Annuity 'comparator’ may become compulsory for firms
An ‘annuity comparator’ may become a compulsory tool for firms to offer consumers after trials found it boosted consumers’ likelihood to shop around.
The regulator has investigated the use of a comparison tool, following recent retirement market research.
The idea is to provide targeted information, just before the point of purchase, to help consumers who have decided to purchase an annuity understand the benefits of shopping around.
The FCA worked with Oxera and the Centre for Experimental Social Sciences at Nuffield College, Oxford to test what difference this remedy could make.
Researchers involved with the behavioural testing concluded that the proposed comparator “should have a significant impact on shopping around” and this outcome was “robust across different (including socio-economic) groups”.
The FCA said in a statement: “The FCA's testing shows that depending on a variety of circumstances, the annuity comparator increased shopping around from 13% to 40%.
“As the research shows that the annuity comparator is an effective remedy, the FCA intends to consult on necessary rule changes later this year to introduce this as a requirement for firms.”
The research carried out for the FCA also found that ‘information overload’ could be a problem and “can quickly undermine the benefits of other features in communications”.
The report stated that testing also showed that a particular, personalised form of the remedy was most effective.
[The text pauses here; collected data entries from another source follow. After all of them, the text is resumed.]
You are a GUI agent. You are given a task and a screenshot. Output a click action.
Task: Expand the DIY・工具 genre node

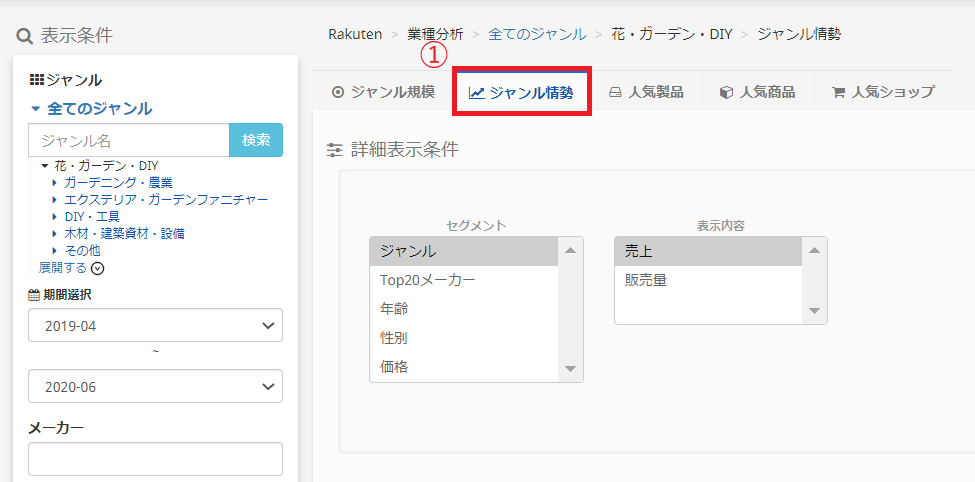55,217
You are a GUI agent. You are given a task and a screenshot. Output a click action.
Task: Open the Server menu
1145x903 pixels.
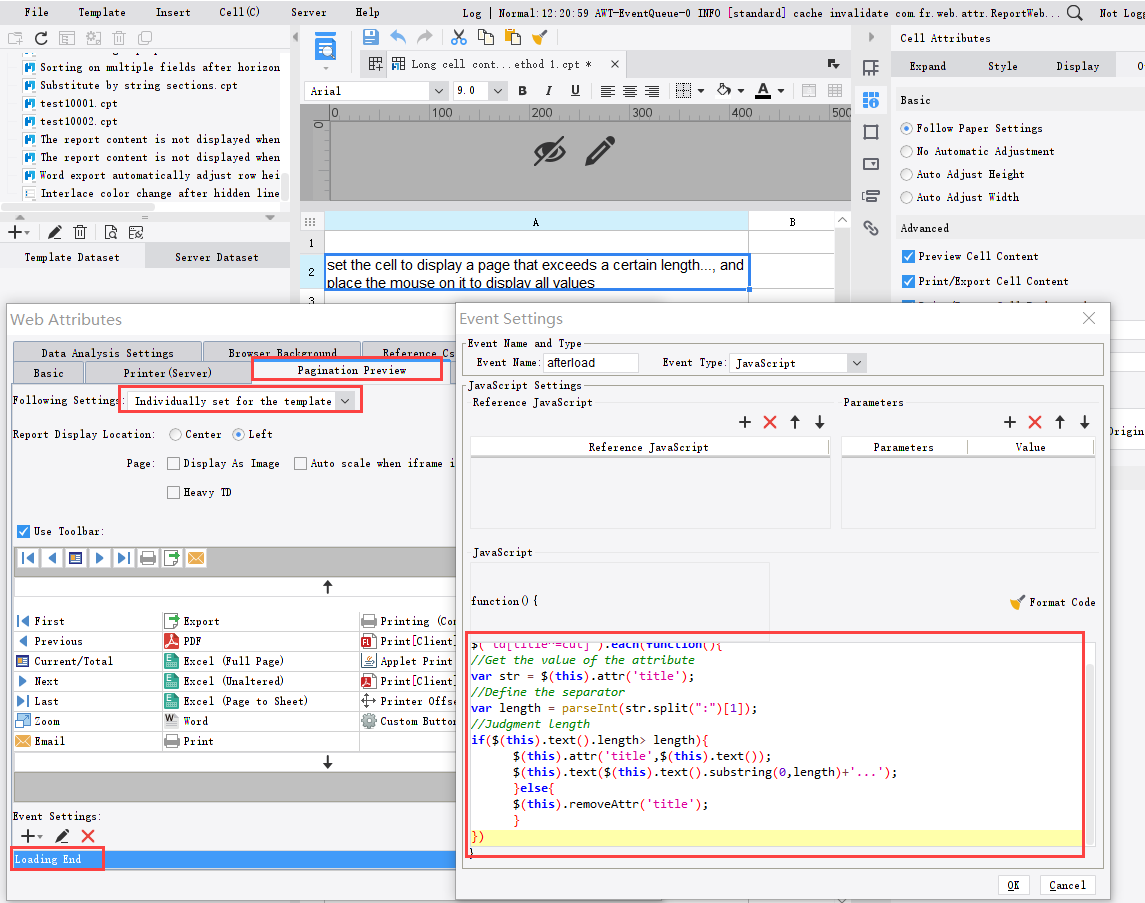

Participants were over 3 times more likely to shop around for an annuity when they were shown the difference that it could make to them.
Shopping around and switching will be investigated further in a new study announced by the FCA today called the Retirement Outcomes Review.
The FCA focused on the importance of encouraging consumers to shop around after its Retirement Income Market Study identified consumers’ tendency to purchase from their existing provider as an important barrier to competition.
The principal effects of this were that incumbent providers were under less pressure to offer competitive rates to existing customers and challenger firms found it harder to attract enough business to compete, the FCA said.